Wachid Ridwan, Secretary of the Indonesian Ulema Council’s Countermeasures for Extremism and Terrorism, said at the same programme that children are indeed vulnerable to exposure to extremism if they are often in a radical environment.
"When we are often in a radical environment in a negative context, it will increase to extremism. With radical thoughts, it will become a pattern of extreme behaviour. When it is declared to be an act, it will become terror," said Wachid referring to children recruited by Boko Haram in Nigeria.
Meanwhile, Sopar explained how the children of terrorist parents, especially boys, often become heirs to the terrorist ideology of their parents or fathers. They learn the ideology of violence on their own by watching their parents or from social media.
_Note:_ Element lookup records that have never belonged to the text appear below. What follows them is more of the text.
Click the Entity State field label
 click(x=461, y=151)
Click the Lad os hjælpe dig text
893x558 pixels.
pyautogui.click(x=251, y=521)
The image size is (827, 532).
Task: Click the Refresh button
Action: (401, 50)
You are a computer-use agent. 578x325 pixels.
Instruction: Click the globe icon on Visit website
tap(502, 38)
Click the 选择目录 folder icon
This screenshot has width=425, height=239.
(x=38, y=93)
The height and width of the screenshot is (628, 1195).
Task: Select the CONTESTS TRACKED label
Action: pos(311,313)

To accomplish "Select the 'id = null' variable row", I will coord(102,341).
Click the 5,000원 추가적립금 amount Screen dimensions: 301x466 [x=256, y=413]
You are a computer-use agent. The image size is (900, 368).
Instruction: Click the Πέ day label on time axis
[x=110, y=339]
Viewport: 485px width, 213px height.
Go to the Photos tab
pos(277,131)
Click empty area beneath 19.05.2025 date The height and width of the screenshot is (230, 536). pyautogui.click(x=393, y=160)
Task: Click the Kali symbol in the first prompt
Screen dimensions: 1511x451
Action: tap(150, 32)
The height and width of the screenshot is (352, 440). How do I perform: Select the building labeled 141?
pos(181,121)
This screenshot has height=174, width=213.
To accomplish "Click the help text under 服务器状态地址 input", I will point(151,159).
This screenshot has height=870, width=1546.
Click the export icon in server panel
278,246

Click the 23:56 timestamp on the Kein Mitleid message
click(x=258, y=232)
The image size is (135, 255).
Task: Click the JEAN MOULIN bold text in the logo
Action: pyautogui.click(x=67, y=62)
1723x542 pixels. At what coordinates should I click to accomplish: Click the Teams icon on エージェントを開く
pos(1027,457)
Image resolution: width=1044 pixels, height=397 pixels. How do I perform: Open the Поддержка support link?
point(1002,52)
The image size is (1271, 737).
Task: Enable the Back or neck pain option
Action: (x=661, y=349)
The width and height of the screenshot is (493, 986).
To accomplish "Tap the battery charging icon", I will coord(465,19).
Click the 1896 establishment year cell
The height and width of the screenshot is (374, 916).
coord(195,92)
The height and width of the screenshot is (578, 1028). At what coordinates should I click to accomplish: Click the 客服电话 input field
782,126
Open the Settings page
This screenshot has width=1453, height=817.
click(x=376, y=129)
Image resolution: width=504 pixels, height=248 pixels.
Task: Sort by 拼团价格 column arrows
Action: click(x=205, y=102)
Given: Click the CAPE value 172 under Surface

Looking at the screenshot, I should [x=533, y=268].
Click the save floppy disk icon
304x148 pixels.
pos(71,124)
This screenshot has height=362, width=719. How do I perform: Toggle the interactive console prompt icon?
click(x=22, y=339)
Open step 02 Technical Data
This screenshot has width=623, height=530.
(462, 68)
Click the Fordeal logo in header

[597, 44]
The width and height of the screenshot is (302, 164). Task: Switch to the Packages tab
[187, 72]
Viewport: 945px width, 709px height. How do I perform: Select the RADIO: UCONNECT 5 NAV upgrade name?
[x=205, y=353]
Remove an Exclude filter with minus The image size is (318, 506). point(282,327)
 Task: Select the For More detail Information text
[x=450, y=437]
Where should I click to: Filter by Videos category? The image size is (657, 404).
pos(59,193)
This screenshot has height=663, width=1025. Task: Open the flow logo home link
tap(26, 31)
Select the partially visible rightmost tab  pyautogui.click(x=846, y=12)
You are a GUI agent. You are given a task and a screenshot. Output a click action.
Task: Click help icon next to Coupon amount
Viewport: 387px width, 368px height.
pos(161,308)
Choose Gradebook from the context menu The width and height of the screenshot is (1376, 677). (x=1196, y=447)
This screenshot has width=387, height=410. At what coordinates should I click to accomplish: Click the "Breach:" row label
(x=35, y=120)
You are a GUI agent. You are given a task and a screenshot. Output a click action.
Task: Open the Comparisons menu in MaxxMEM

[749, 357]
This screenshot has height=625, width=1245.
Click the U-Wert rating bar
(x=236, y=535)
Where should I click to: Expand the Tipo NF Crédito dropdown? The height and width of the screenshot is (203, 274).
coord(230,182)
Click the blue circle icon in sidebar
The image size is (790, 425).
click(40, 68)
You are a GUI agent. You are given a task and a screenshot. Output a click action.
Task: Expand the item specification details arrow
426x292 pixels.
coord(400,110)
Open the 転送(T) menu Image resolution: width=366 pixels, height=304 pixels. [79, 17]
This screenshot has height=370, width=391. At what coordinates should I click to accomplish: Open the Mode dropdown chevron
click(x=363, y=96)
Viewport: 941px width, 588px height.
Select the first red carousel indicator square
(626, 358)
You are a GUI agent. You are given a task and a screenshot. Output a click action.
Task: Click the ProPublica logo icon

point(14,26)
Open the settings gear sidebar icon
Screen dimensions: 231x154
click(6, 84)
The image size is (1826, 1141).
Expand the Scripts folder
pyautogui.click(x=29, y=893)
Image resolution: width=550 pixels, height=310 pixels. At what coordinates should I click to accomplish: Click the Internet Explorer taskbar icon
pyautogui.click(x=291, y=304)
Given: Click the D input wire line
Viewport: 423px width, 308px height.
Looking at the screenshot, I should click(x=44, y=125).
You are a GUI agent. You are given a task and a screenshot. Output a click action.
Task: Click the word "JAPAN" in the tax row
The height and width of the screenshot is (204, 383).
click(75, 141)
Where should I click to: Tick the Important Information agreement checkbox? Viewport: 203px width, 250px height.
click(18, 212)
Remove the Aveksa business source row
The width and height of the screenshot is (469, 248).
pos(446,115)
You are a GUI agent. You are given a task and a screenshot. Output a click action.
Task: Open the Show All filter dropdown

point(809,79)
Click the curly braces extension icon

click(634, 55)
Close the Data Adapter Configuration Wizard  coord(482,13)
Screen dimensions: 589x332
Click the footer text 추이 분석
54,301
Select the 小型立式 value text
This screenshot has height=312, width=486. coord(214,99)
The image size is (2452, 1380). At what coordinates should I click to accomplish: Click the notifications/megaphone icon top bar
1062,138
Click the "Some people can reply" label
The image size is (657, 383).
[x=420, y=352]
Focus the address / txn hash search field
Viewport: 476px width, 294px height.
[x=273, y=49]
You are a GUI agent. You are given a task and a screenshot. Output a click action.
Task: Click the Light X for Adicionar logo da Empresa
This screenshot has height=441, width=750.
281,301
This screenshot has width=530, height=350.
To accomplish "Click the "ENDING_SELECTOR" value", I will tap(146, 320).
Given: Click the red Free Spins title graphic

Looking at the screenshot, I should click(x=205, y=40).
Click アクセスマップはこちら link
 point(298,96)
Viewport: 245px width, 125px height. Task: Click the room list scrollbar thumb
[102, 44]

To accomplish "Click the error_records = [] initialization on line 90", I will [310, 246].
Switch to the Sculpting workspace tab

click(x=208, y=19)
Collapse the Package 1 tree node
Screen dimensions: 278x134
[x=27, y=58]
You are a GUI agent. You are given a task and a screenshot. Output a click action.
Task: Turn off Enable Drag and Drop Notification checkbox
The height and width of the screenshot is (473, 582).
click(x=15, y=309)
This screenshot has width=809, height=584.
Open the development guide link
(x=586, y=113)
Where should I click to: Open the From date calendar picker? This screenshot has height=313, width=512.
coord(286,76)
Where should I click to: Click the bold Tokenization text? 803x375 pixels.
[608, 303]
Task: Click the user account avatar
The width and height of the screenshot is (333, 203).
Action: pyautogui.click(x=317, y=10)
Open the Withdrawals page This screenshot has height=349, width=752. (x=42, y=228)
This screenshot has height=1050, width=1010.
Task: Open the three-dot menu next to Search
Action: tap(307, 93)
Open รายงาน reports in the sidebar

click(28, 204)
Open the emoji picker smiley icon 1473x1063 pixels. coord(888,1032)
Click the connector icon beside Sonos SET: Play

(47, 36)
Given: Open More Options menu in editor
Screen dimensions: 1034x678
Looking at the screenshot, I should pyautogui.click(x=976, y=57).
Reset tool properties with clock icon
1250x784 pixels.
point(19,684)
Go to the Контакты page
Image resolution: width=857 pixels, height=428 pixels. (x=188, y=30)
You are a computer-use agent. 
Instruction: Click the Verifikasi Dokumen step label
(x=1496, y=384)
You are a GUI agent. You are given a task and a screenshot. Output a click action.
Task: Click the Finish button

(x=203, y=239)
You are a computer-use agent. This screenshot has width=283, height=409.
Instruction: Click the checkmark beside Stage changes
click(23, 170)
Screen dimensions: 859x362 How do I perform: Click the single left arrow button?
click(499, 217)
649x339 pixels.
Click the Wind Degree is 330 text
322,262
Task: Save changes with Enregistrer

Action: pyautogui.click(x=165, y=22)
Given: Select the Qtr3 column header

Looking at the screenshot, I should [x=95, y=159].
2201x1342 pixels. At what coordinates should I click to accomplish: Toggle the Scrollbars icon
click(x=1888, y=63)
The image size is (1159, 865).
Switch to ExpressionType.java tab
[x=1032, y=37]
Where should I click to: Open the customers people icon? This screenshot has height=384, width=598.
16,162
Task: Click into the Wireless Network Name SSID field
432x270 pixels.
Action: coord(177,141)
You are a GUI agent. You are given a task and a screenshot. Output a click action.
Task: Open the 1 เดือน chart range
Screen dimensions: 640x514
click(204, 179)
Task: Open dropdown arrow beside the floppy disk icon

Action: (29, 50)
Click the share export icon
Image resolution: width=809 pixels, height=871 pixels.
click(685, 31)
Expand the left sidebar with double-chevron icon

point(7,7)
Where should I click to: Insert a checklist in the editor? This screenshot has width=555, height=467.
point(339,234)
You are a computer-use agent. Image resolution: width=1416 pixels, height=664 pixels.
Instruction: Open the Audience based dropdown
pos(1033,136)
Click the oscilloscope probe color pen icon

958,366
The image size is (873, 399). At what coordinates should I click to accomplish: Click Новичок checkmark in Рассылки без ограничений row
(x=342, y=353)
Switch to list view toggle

In Indonesia, he added, there is already a legal instrument to deal with children affiliated with terrorist networks, namely the Child Protection Law No. 35 of 2014, which places children affiliated with terrorist organisations as victims – not as perpetrators – so that efforts to punish children associated with terror networks is the last step.
Data from the BNPT shows the number of Indonesians involved in terror networks has reached two thousand, of which a quarter – or 529 people – are still living in the Al-Hol and Al-Roj camps in Syria.
Sopar explained that there had been a discourse conveyed by President Joko Widodo regarding the repatriation of orphans and a maximum age of 10 living in two camps in Syria to be sent home. This issue needs to be discussed in more depth regarding the handling of these children later if they are returned to their homeland.
In their recommendations, the Habibie Center research team said there needs to be special regulations to deal with children affiliated with terrorist networks, reported VOA Indonesia.